DATASET RECORDS: Begin

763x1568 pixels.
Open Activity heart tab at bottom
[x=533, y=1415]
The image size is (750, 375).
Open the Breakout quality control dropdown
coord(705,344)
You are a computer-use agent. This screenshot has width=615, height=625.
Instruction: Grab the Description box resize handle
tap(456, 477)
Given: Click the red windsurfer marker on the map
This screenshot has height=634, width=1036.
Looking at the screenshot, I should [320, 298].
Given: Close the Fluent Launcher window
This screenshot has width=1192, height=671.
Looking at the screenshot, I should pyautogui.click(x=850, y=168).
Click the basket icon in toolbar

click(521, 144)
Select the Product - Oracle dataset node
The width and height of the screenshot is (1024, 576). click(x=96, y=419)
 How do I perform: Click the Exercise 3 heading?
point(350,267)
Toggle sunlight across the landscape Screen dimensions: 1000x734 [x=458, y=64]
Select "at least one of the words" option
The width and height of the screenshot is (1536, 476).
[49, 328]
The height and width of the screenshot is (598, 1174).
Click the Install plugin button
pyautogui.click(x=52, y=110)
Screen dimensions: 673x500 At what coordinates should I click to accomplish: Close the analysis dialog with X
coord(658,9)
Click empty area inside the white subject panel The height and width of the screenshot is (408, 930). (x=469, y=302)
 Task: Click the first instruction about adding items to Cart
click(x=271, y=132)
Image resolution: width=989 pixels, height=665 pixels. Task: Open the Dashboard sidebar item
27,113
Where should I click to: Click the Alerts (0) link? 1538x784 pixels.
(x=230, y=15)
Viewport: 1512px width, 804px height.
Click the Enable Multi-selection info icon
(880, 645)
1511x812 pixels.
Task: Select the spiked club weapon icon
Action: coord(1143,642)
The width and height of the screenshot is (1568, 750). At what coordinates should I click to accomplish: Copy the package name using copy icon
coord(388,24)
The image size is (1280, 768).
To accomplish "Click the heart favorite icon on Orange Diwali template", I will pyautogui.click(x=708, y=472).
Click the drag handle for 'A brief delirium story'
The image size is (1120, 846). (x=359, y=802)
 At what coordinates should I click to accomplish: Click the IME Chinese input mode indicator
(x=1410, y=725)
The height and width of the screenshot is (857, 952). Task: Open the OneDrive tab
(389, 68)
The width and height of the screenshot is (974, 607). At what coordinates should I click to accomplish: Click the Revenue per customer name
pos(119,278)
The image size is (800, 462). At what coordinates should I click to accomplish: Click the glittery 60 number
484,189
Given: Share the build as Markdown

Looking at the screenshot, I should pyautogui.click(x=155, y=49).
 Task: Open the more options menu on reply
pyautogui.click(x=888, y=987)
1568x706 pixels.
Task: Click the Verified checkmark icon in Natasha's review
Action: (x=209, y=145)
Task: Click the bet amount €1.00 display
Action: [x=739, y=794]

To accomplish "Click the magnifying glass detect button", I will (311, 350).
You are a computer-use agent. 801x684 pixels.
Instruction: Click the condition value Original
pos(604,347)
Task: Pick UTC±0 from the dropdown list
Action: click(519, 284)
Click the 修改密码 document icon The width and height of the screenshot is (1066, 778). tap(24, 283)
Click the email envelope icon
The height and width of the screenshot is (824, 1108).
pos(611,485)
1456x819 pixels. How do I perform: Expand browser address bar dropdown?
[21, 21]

DATASET RECORDS: End

PROBLEM REQUIREMENTS: Return the material above unaltered. Include every line.

ANSWER TO THIS PROBLEM:
763x1568 pixels.
Open Activity heart tab at bottom
[x=533, y=1415]
The image size is (750, 375).
Open the Breakout quality control dropdown
coord(705,344)
You are a computer-use agent. This screenshot has width=615, height=625.
Instruction: Grab the Description box resize handle
tap(456, 477)
Given: Click the red windsurfer marker on the map
This screenshot has height=634, width=1036.
Looking at the screenshot, I should [320, 298].
Given: Close the Fluent Launcher window
This screenshot has width=1192, height=671.
Looking at the screenshot, I should pyautogui.click(x=850, y=168).
Click the basket icon in toolbar

click(521, 144)
Select the Product - Oracle dataset node
The width and height of the screenshot is (1024, 576). click(x=96, y=419)
 How do I perform: Click the Exercise 3 heading?
point(350,267)
Toggle sunlight across the landscape Screen dimensions: 1000x734 [x=458, y=64]
Select "at least one of the words" option
The width and height of the screenshot is (1536, 476).
[49, 328]
The height and width of the screenshot is (598, 1174).
Click the Install plugin button
pyautogui.click(x=52, y=110)
Screen dimensions: 673x500 At what coordinates should I click to accomplish: Close the analysis dialog with X
coord(658,9)
Click empty area inside the white subject panel The height and width of the screenshot is (408, 930). (x=469, y=302)
 Task: Click the first instruction about adding items to Cart
click(x=271, y=132)
Image resolution: width=989 pixels, height=665 pixels. Task: Open the Dashboard sidebar item
27,113
Where should I click to: Click the Alerts (0) link? 1538x784 pixels.
(x=230, y=15)
Viewport: 1512px width, 804px height.
Click the Enable Multi-selection info icon
(880, 645)
1511x812 pixels.
Task: Select the spiked club weapon icon
Action: coord(1143,642)
The width and height of the screenshot is (1568, 750). At what coordinates should I click to accomplish: Copy the package name using copy icon
coord(388,24)
The image size is (1280, 768).
To accomplish "Click the heart favorite icon on Orange Diwali template", I will pyautogui.click(x=708, y=472).
Click the drag handle for 'A brief delirium story'
The image size is (1120, 846). (x=359, y=802)
 At what coordinates should I click to accomplish: Click the IME Chinese input mode indicator
(x=1410, y=725)
The height and width of the screenshot is (857, 952). Task: Open the OneDrive tab
(389, 68)
The width and height of the screenshot is (974, 607). At what coordinates should I click to accomplish: Click the Revenue per customer name
pos(119,278)
The image size is (800, 462). At what coordinates should I click to accomplish: Click the glittery 60 number
484,189
Given: Share the build as Markdown

Looking at the screenshot, I should pyautogui.click(x=155, y=49).
 Task: Open the more options menu on reply
pyautogui.click(x=888, y=987)
1568x706 pixels.
Task: Click the Verified checkmark icon in Natasha's review
Action: (x=209, y=145)
Task: Click the bet amount €1.00 display
Action: [x=739, y=794]

To accomplish "Click the magnifying glass detect button", I will (311, 350).
You are a computer-use agent. 801x684 pixels.
Instruction: Click the condition value Original
pos(604,347)
Task: Pick UTC±0 from the dropdown list
Action: click(519, 284)
Click the 修改密码 document icon The width and height of the screenshot is (1066, 778). tap(24, 283)
Click the email envelope icon
The height and width of the screenshot is (824, 1108).
pos(611,485)
1456x819 pixels. How do I perform: Expand browser address bar dropdown?
[21, 21]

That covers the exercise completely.